The Problem
Consider a table Followers
with the following schema:
Column Name | Type |
---|---|
user_id | int |
follower_id | int |
(user_id, follower_id)
is the primary key for this table. This table contains the IDs of a user and a follower in a social media app where the follower follows the user. The task is to write an SQL query that will, for each user, return the number of followers. The result table should be ordered by user_id
in ascending order.
Explanation
Consider the following Followers
table:
user_id | follower_id |
---|---|
0 | 1 |
1 | 0 |
2 | 0 |
2 | 1 |
For this input, the expected output would be:
user_id | followers_count |
---|---|
0 | 1 |
1 | 1 |
2 | 2 |
Here, each row represents a distinct user_id
, and the count of followers for each user.
The Solution
We will discuss two different approaches to solve this problem, highlight their strengths and weaknesses, and explain their underlying structures.
Using GROUP BY
This approach directly counts the follower_id
for each user_id
using GROUP BY clause.
SELECT
user_id,
COUNT(follower_id) [followers_count]
FROM Followers
GROUP BY user_id
This query is fairly straightforward and easy to understand. It works by grouping the data by user_id
, and then it counts the followers within each group. The advantage of this method is its simplicity and directness. However, GROUP BY clause can be slow on large data sets. This query runtime is 994ms, beating 86.63% of other submissions on LeetCode.
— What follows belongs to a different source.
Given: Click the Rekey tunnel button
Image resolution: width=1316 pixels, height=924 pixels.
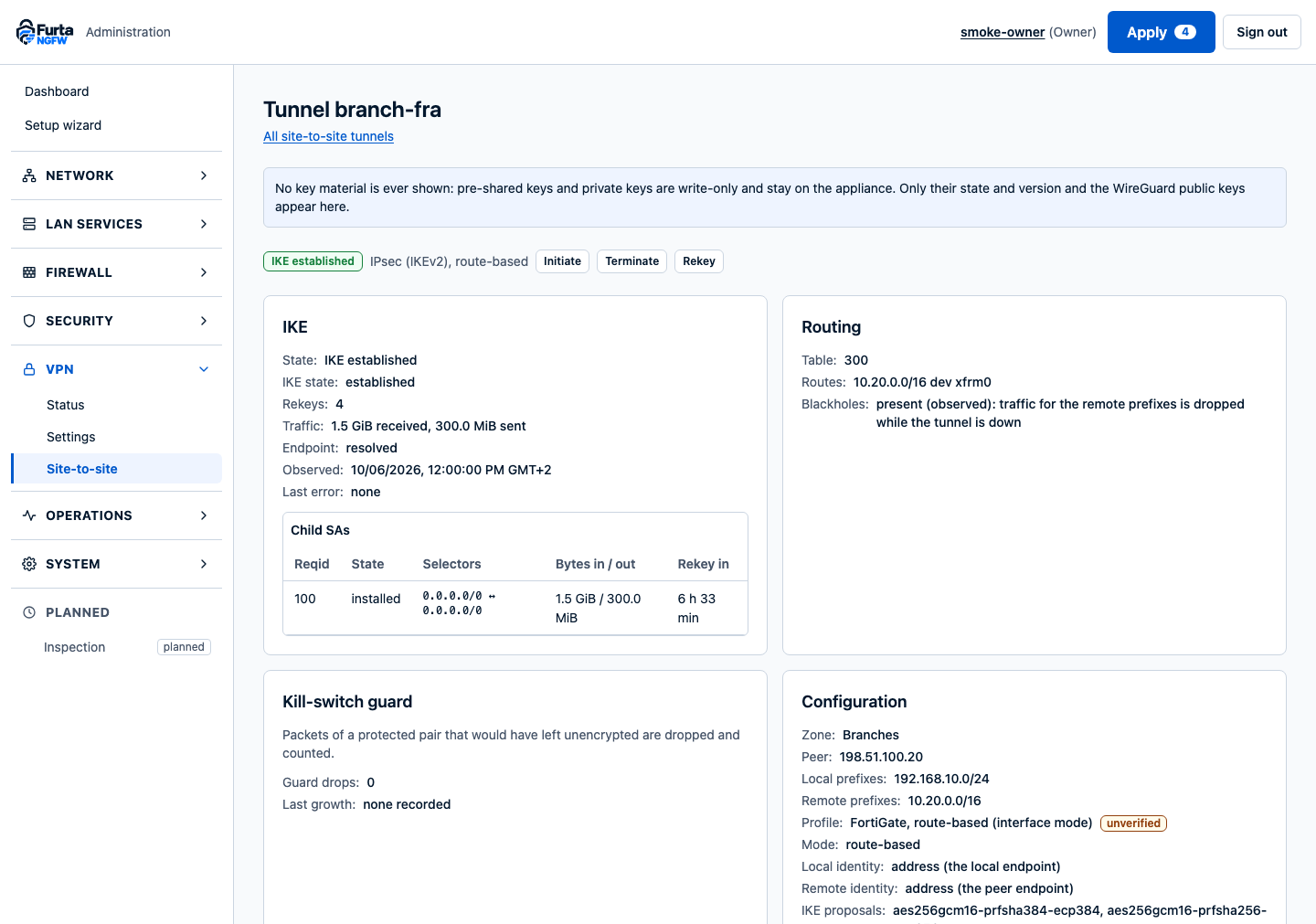Looking at the screenshot, I should pyautogui.click(x=699, y=261).
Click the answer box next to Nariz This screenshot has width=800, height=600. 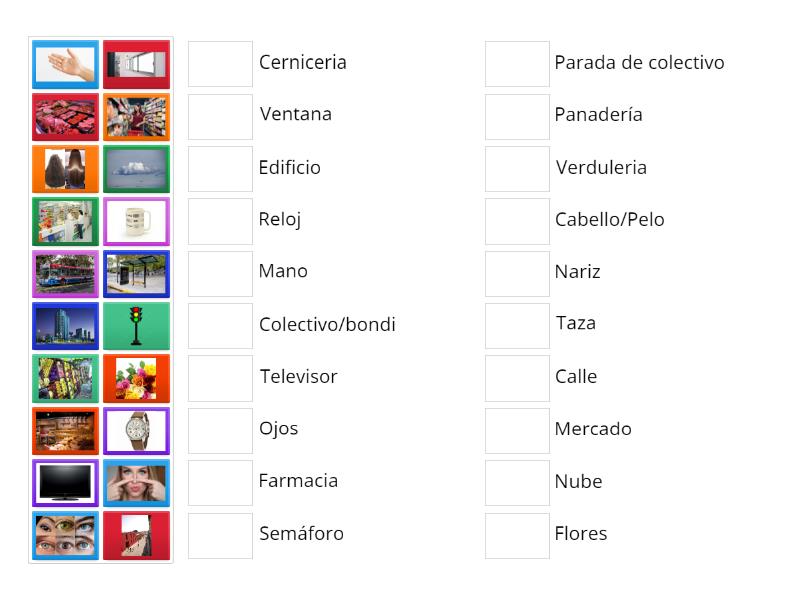[516, 272]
Using COUNT() with PARTITION BY
This approach counts follower_id
for each user_id
using window function.
SELECT DISTINCT
user_id,
COUNT(follower_id) OVER(PARTITION BY user_id) [followers_count]
FROM Followers
This query, while similar to the first, leverages the power of window functions to achieve the same result. The PARTITION BY clause essentially creates a "window" of rows with the same user_id
, and the COUNT function then operates on this window. This approach can sometimes offer performance improvements over the GROUP BY method, especially when dealing with larger data sets. However, in this case, the performance was slightly less, with a runtime of 1416ms, beating 24.50% of other submissions on LeetCode.
Conclusion
Both methods solve the problem, but their performances can vary based on the size and distribution of the data set. While the first solution using GROUP BY clause performed better on LeetCode, in a real-world scenario with a larger data set and a well-tuned database, the second method using window function might perform better. This example serves to illustrate the importance of understanding different methods and when each can be advantageous. Performance in LeetCode and real-world applications may not align perfectly, but practicing with various techniques helps us better prepare for different scenarios.
You can find the original problem at LeetCode.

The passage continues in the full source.